§ **TASK TO COMPLETE**
Set down the material exactly as given, please, from its first line through the line that includes "Image resolution: width=1351".

(TASK MATERIAL)

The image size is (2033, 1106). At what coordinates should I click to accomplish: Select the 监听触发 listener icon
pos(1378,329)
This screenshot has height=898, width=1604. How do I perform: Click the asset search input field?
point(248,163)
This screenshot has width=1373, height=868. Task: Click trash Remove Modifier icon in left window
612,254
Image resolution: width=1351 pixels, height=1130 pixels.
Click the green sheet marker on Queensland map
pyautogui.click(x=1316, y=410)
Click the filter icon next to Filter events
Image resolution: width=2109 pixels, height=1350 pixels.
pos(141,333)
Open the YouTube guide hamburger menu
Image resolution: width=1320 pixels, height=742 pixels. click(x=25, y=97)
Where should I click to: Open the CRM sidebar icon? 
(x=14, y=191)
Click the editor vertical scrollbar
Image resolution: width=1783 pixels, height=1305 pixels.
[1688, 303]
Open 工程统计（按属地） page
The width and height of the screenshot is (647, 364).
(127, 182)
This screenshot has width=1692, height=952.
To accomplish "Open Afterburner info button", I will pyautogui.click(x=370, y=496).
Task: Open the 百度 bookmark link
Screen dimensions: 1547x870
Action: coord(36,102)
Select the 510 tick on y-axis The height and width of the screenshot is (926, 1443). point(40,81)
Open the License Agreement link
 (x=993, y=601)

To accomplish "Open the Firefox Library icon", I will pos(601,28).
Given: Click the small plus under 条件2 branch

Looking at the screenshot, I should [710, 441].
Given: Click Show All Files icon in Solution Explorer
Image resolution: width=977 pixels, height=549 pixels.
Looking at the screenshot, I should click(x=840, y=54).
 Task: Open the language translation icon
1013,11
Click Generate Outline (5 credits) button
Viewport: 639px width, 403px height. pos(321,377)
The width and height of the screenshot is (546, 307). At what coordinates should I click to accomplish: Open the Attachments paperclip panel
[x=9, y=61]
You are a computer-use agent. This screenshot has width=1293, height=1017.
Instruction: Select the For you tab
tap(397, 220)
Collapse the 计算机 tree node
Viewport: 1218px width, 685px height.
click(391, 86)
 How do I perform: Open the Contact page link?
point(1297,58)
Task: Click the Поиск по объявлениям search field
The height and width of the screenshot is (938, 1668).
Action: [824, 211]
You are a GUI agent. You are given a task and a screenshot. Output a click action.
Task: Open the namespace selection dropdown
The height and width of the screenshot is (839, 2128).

(End TASK MATERIAL)

§ **SOLUTION TO THE PROBLEM**
The image size is (2033, 1106). At what coordinates should I click to accomplish: Select the 监听触发 listener icon
pos(1378,329)
This screenshot has height=898, width=1604. How do I perform: Click the asset search input field?
point(248,163)
This screenshot has width=1373, height=868. Task: Click trash Remove Modifier icon in left window
612,254
Image resolution: width=1351 pixels, height=1130 pixels.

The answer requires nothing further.